INSTRUCTIONS TO FOLLOW —
Your answer must consist solely of the lines from the one containing "Select the Header icon in the sidebar" through the last line of the records below, reproduced exactly, with all pictures omitted.
(RECORD EXCERPTS Opens)
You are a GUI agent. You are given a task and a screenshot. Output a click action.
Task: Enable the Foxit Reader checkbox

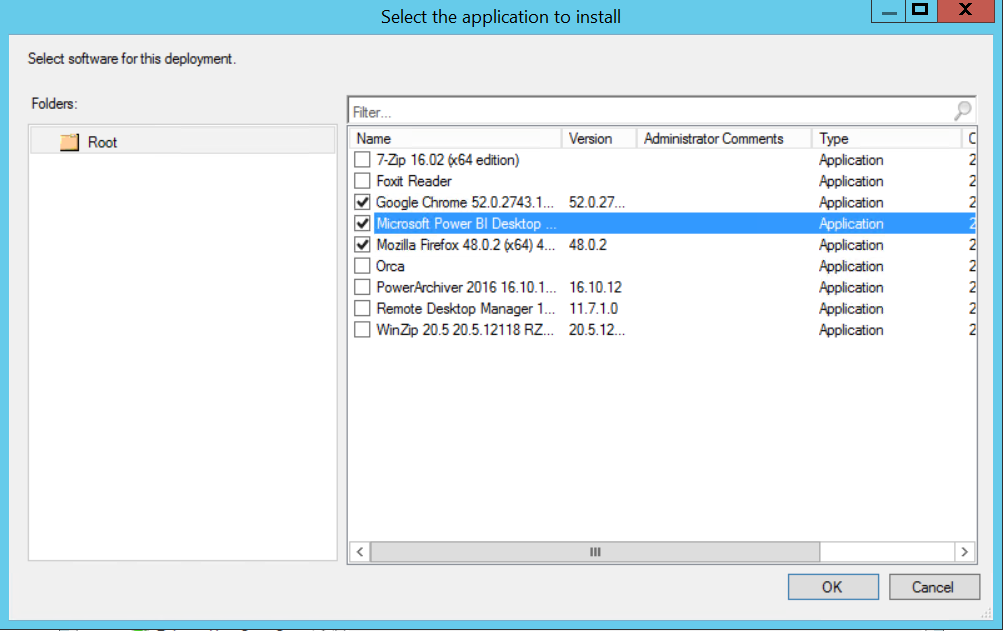(x=362, y=181)
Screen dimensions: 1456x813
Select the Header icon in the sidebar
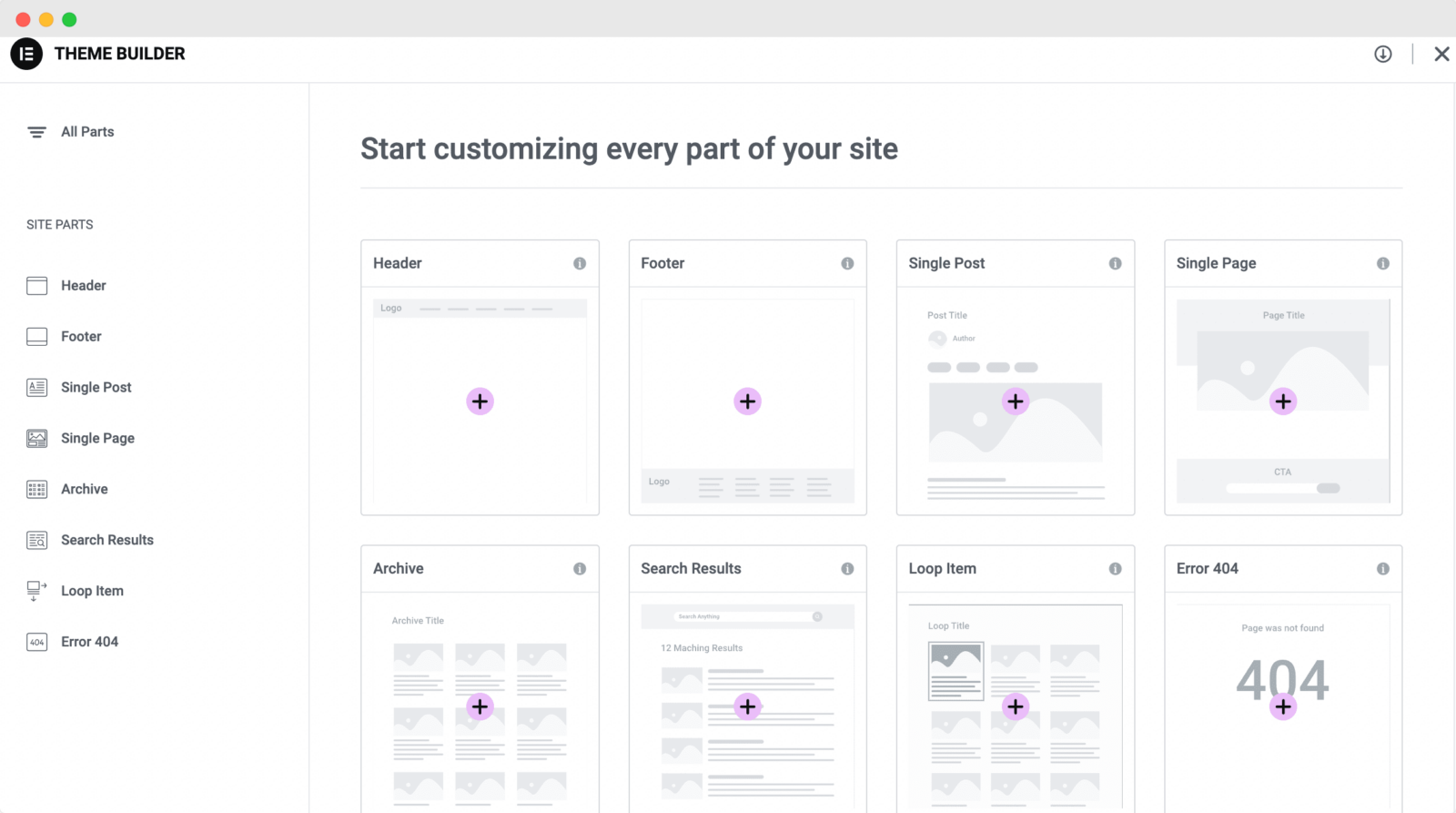(x=36, y=285)
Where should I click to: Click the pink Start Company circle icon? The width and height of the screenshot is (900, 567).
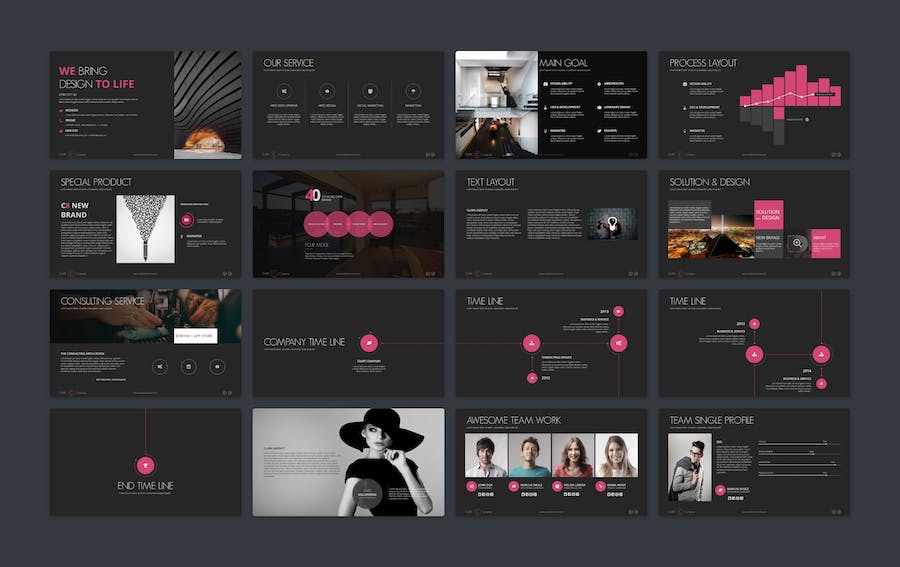(367, 343)
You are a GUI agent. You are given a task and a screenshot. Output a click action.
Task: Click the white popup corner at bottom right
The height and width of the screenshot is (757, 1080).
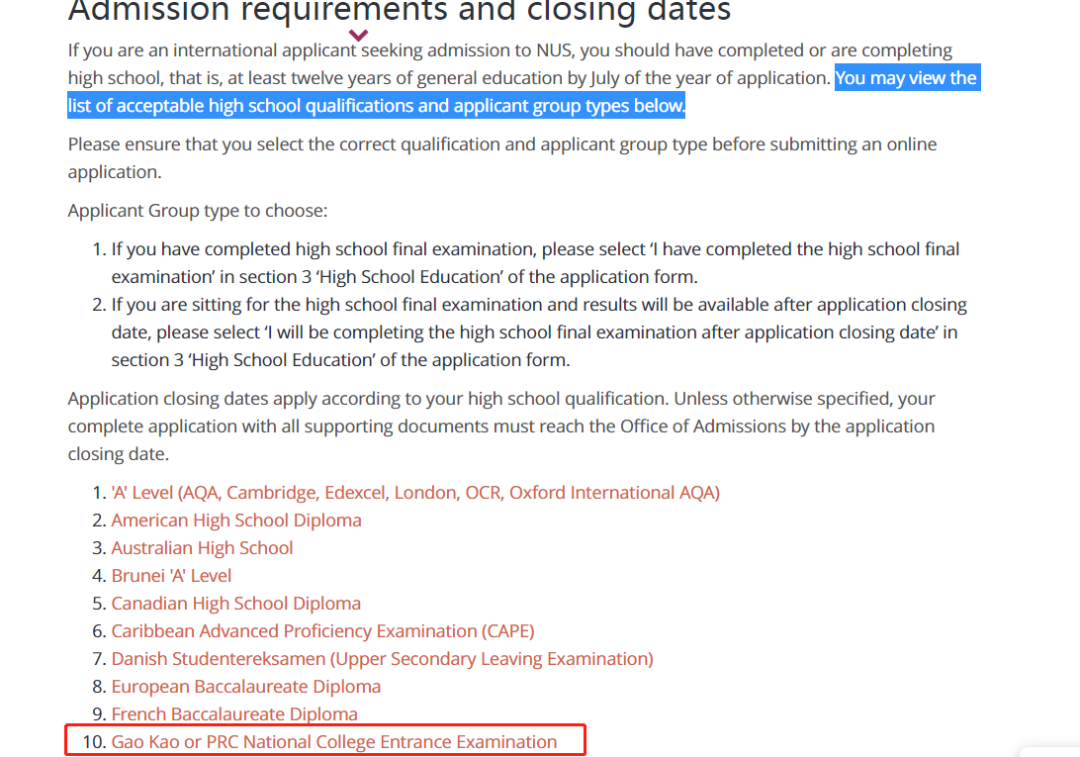(x=1050, y=751)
(RECORD EXCERPTS Closes)
SOLUTION TO THE EXERCISE —
Select the Header icon in the sidebar
(x=36, y=285)
Where should I click to: Click the pink Start Company circle icon? The width and height of the screenshot is (900, 567).
(367, 343)
You are a GUI agent. You are given a task and a screenshot. Output a click action.
Task: Click the white popup corner at bottom right
The height and width of the screenshot is (757, 1080).
(x=1050, y=751)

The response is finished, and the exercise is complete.